Most agencies will tell you they "vet" their candidates. Then they send you three resumes and a Zoom link. That isn't vetting. That's sorting.
Here's what we actually do at Vita. Five steps. For every 100 operators we screen, 1 makes it to your interview.
Step 1: Sourced.
We don't post on job boards and hope. Most candidates come through Mo's network in Egypt, LatAm, and South Africa, or through referrals from operators we've already placed. Inbound applications get a quick screen but rarely make it past step 2.
Roughly 1,000 candidates come through this top of funnel per year. Where we start: top 100% of sourced.
Step 2: English screen.
A 20 minute live call with Mo or a Vita team member. We're checking three things. Fluency under pressure (can they hold a real conversation without freezing). Accent clarity (will a Texas seller understand them on a cold call). And basic professionalism (did they show up on time, dressed for a video call, with their camera on).
After this step: top 40% remain.
Step 3: Role specific test.
This is the one most agencies skip. It's the one that matters most.
For acquisition managers: we run a live cold call simulation. Mo plays the motivated seller. The candidate has to take the call, build rapport, ask the right qualifying questions, and try to set a follow up. We score it against a rubric we've built from 120+ placements.
For ISAs: a dial-set test. Can they make 80+ outbound calls in two hours and get past gatekeepers without sounding like a script.
For dispo specialists: a buyer pitch test. We give them a fake property and a buyers list and they have to write the outreach and respond to objections.

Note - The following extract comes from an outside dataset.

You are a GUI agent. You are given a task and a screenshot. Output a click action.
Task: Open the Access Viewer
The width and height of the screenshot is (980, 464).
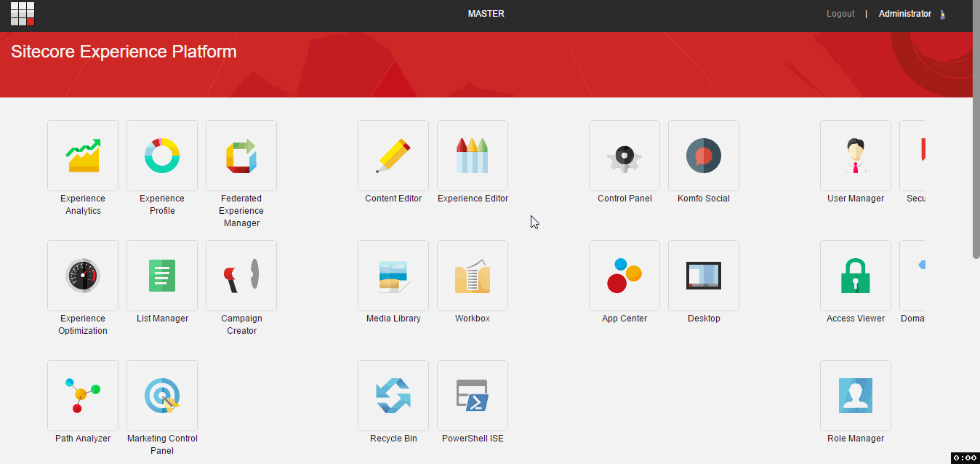pyautogui.click(x=855, y=275)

For comping analysts: a real comp on a real property. They have an hour. We grade for accuracy and methodology.
This is where most of the cuts happen. After this step: top 10% remain.
Step 4: Mo's 1:1.
Mo does a 30 minute interview with every candidate who passes step 3. He's not re-testing the technical skill. He's gut checking three things. Coachability (will they take feedback and adjust). Career pace (are they treating this like a real career or a side gig). And cultural fit (would I want this person on a Slack thread with our client).
Mo signs off personally. If he wouldn't put them in front of a client, they don't get in front of a client. After this step: top 4% remain.
Step 5: Your interview.
Three candidates pre matched to your role, country, KPI targets, and comp band. Each comes with a Loom intro and the role specific work sample from step 3. You interview only the ones you like.
The shortlist you receive is your interview. Final: top 1% of sourced. 1 out of every 100 operators we screen.
Why this matters.
Most offshore staffing burns out clients because the candidates can't actually do the job. The "VA" is great at admin but can't handle a seller call. Or they can hold a call but not pull a comp. Or they can do both but quit on day 47 because the time zone broke them.
Every step in our process exists because we lost a placement to something the previous step would have caught. The test in step 3 is there because the first three candidates we ever placed couldn't actually do the job. The Mo 1:1 in step 4 is there because we placed somebody once who passed every test and then quit two weeks in.
The process keeps growing. We just added a new check this quarter for AM candidates. After the cold call sim, we have them write a 100 word follow up email to the seller they just talked to. Half the candidates who passed the sim couldn't write a coherent email. Now we catch that before the client does.
This is what "vetted" means at Vita. Not a resume review. Not a 15 minute interview. A 5 step gauntlet where most people don't make it.